**Problem to solve:**
Quote the records below word for word, please, from the very first line through the one that contains "The height and width of the screenshot is (417, 768).", and nothing beyond it.

(Stored items from a collection)

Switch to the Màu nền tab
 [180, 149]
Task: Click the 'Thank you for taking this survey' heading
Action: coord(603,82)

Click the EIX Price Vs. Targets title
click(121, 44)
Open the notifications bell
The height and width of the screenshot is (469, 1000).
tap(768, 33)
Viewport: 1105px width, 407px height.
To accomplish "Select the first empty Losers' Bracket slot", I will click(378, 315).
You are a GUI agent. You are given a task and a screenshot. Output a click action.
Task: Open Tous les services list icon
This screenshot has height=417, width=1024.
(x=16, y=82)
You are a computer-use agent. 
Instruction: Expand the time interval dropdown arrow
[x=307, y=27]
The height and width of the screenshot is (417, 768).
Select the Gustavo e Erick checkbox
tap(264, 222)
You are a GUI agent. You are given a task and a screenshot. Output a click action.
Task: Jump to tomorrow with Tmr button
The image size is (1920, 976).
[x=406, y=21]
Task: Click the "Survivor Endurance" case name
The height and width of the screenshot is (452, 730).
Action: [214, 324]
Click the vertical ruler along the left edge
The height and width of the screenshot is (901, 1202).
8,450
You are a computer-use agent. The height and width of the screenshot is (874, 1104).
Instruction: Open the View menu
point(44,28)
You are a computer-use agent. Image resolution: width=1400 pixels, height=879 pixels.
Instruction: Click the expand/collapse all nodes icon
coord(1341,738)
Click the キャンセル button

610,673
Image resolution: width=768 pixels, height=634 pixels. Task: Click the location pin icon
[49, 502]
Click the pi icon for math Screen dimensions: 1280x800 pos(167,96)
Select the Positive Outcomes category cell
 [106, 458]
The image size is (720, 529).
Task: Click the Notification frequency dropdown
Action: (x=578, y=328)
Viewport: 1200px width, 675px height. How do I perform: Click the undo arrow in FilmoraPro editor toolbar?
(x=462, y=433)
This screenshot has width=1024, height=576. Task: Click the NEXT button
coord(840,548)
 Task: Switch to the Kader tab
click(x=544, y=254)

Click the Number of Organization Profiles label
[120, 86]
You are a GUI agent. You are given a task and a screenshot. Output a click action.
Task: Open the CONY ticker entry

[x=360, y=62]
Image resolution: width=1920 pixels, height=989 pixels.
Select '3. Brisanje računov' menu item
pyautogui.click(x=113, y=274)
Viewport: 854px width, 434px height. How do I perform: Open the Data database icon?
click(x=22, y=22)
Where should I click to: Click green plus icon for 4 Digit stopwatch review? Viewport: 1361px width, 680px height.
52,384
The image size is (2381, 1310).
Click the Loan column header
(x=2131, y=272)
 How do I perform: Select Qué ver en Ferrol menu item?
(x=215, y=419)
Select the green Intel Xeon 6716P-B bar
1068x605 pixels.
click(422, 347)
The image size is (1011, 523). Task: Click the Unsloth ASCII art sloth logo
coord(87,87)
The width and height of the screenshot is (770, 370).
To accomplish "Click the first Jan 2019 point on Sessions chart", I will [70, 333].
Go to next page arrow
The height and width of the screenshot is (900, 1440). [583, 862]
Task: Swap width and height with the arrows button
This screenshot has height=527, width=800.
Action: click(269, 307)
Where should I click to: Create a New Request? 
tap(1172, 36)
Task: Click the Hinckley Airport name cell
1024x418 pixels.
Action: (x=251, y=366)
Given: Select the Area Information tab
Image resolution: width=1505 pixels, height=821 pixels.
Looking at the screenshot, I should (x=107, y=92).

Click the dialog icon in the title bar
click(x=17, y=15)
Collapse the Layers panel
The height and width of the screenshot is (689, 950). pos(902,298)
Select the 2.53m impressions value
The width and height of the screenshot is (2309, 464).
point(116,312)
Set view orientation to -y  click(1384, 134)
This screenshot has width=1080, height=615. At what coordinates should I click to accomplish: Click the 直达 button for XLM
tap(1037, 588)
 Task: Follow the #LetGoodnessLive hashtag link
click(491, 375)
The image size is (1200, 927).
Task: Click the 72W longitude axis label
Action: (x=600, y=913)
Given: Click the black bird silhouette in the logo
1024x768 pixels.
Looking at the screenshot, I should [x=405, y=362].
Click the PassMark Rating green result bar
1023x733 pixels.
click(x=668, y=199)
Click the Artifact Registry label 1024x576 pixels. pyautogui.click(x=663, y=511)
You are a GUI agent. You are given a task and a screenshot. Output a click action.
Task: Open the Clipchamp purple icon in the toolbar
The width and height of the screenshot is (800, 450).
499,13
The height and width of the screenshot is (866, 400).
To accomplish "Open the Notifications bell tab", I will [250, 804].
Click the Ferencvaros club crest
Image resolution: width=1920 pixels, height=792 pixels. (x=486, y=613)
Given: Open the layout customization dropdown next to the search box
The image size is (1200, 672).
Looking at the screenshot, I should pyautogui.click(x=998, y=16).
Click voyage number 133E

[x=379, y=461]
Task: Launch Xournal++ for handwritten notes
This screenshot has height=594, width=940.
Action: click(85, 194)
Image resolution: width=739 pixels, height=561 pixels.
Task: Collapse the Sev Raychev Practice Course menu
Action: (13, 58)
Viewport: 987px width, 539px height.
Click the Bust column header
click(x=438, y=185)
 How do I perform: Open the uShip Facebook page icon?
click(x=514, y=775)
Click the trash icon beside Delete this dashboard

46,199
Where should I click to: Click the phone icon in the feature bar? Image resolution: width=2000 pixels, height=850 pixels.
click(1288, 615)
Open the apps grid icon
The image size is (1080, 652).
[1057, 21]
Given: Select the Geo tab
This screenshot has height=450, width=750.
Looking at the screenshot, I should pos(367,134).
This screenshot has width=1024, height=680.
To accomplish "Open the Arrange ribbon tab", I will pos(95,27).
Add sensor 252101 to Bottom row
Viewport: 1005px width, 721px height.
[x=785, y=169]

**The completed task:**
Switch to the Màu nền tab
 [180, 149]
Task: Click the 'Thank you for taking this survey' heading
Action: coord(603,82)

Click the EIX Price Vs. Targets title
click(121, 44)
Open the notifications bell
The height and width of the screenshot is (469, 1000).
tap(768, 33)
Viewport: 1105px width, 407px height.
To accomplish "Select the first empty Losers' Bracket slot", I will click(378, 315).
You are a GUI agent. You are given a task and a screenshot. Output a click action.
Task: Open Tous les services list icon
This screenshot has height=417, width=1024.
(x=16, y=82)
You are a computer-use agent. 
Instruction: Expand the time interval dropdown arrow
[x=307, y=27]
The height and width of the screenshot is (417, 768).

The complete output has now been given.